_EXERCISE DESCRIPTION:_
Below are records to reproduce in full; copy them exactly but keep the pictures out.

[GIVEN DATA Boundary: Start]

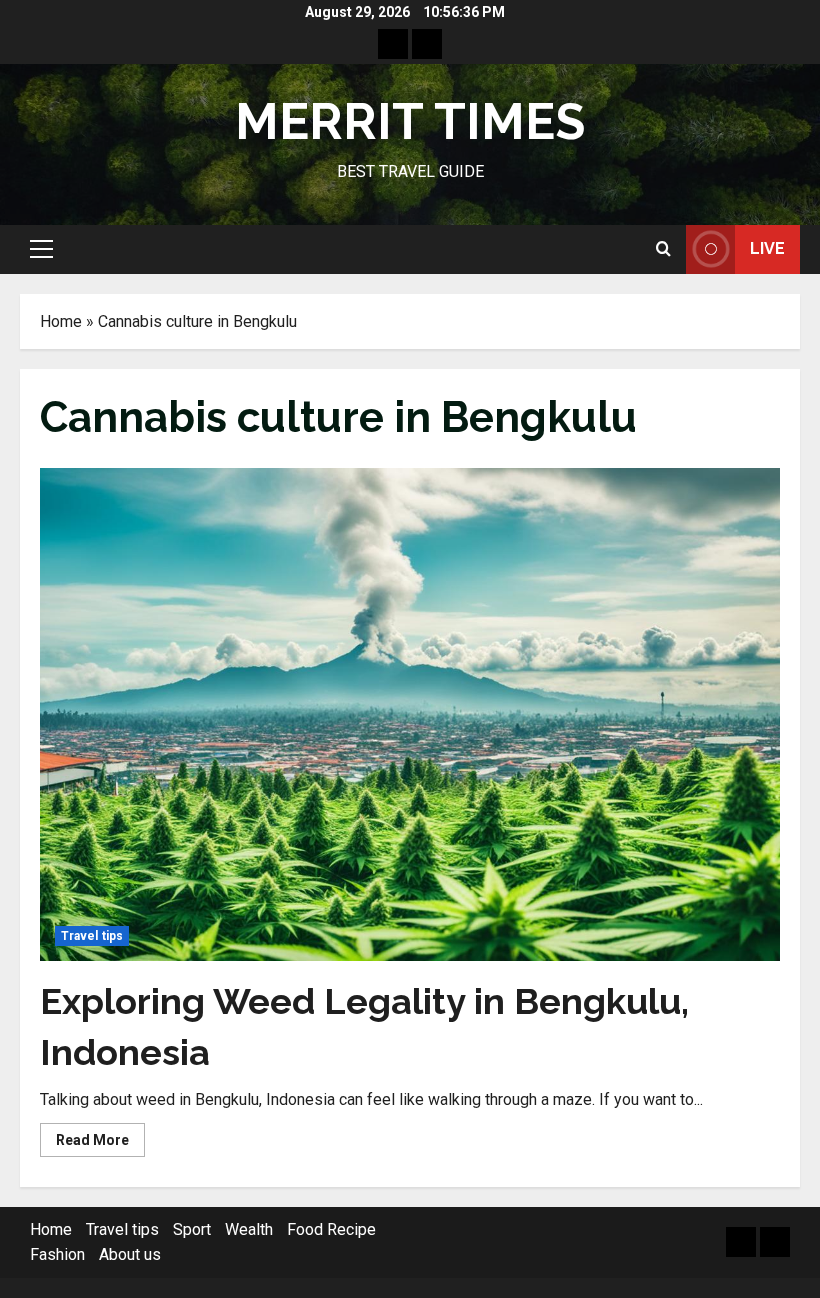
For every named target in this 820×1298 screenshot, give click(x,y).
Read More (100, 1144)
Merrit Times (410, 121)
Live (767, 248)
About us (130, 1254)
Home (61, 321)
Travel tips (92, 936)
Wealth (249, 1229)
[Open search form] (663, 249)
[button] (41, 249)
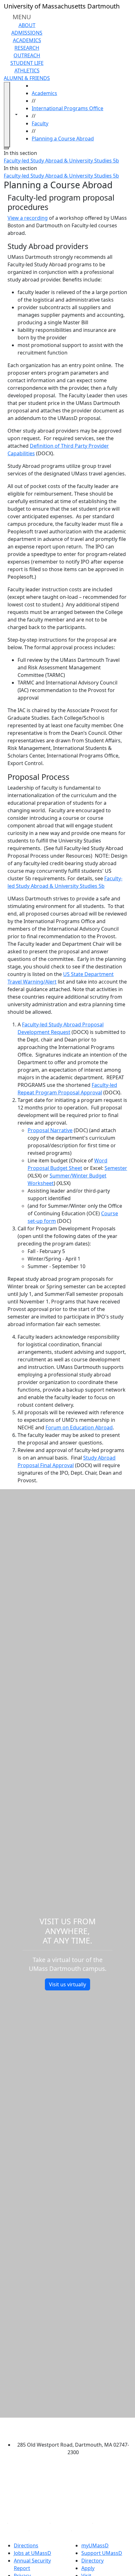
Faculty (40, 123)
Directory (92, 2560)
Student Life (27, 63)
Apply (87, 2568)
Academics (27, 40)
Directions (26, 2545)
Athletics (27, 70)
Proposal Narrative (50, 1130)
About (27, 25)
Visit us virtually (67, 1984)
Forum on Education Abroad (79, 1427)
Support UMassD (101, 2553)
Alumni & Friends (27, 78)
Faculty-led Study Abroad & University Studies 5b (61, 160)
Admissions (26, 32)
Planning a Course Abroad (63, 138)
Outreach (27, 55)
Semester (116, 1168)
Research (26, 47)
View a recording (28, 217)
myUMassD (95, 2545)
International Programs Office (67, 108)
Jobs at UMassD (32, 2553)
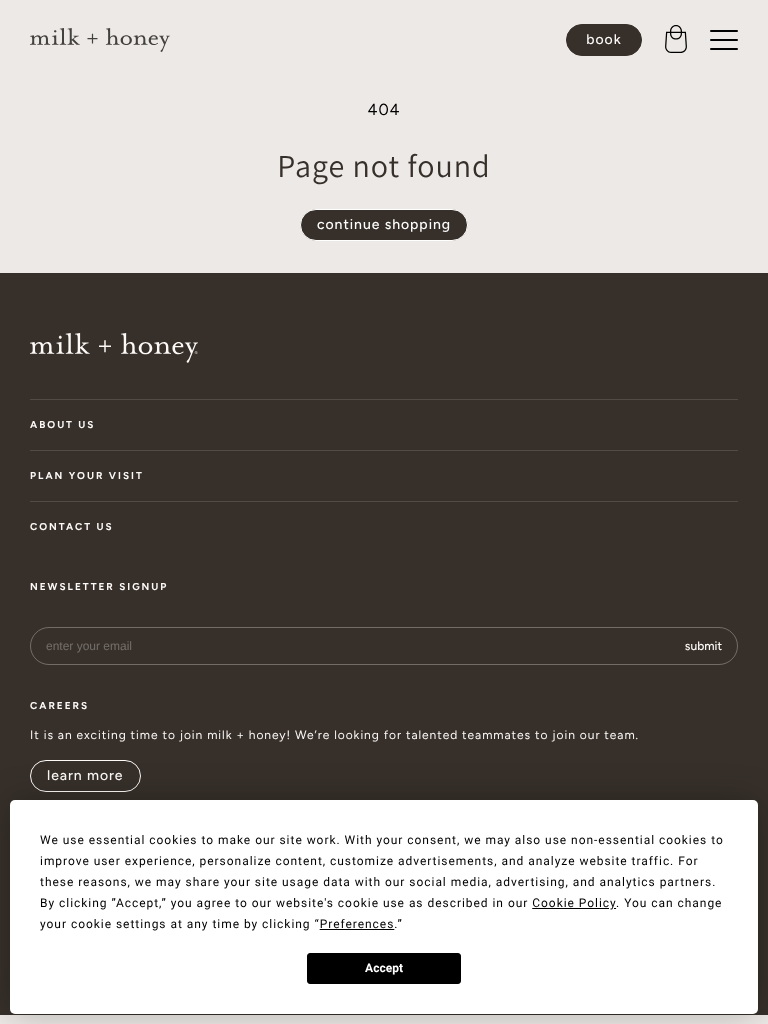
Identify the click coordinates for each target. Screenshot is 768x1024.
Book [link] (603, 39)
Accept (384, 968)
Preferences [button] (357, 924)
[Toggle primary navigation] (724, 40)
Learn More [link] (85, 775)
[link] (100, 40)
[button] (676, 40)
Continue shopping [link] (384, 224)
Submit (703, 646)
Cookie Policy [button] (574, 903)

[GIVEN DATA Boundary: End]

_RESULT OF THIS TASK:_
For every named target in this 820×1298 screenshot, give click(x,y).
Read More (100, 1144)
Merrit Times (410, 121)
Live (767, 248)
About us (130, 1254)
Home (61, 321)
Travel tips (92, 936)
Wealth (249, 1229)
[Open search form] (663, 249)
[button] (41, 249)
Faculty (40, 123)
Directory (92, 2560)
Student Life (27, 63)
Apply (87, 2568)
Academics (27, 40)
Directions (26, 2545)
Athletics (27, 70)
Proposal Narrative (50, 1130)
About (27, 25)
Visit us virtually (67, 1984)
Forum on Education Abroad (79, 1427)
Support UMassD (101, 2553)
Alumni & Friends (27, 78)
Faculty-led Study Abroad & University Studies 5b (61, 160)
Admissions (26, 32)
Planning a Course Abroad (63, 138)
Outreach (27, 55)
Semester (116, 1168)
Research (26, 47)
View a recording (28, 217)
myUMassD (95, 2545)
International Programs Office (67, 108)
Jobs at UMassD (32, 2553)
Identify the click coordinates for each target. Screenshot is 768x1024.
Book [link] (603, 39)
Accept (384, 968)
Preferences [button] (357, 924)
[Toggle primary navigation] (724, 40)
Learn More [link] (85, 775)
[link] (100, 40)
[button] (676, 40)
Continue shopping [link] (384, 224)
Submit (703, 646)
Cookie Policy [button] (574, 903)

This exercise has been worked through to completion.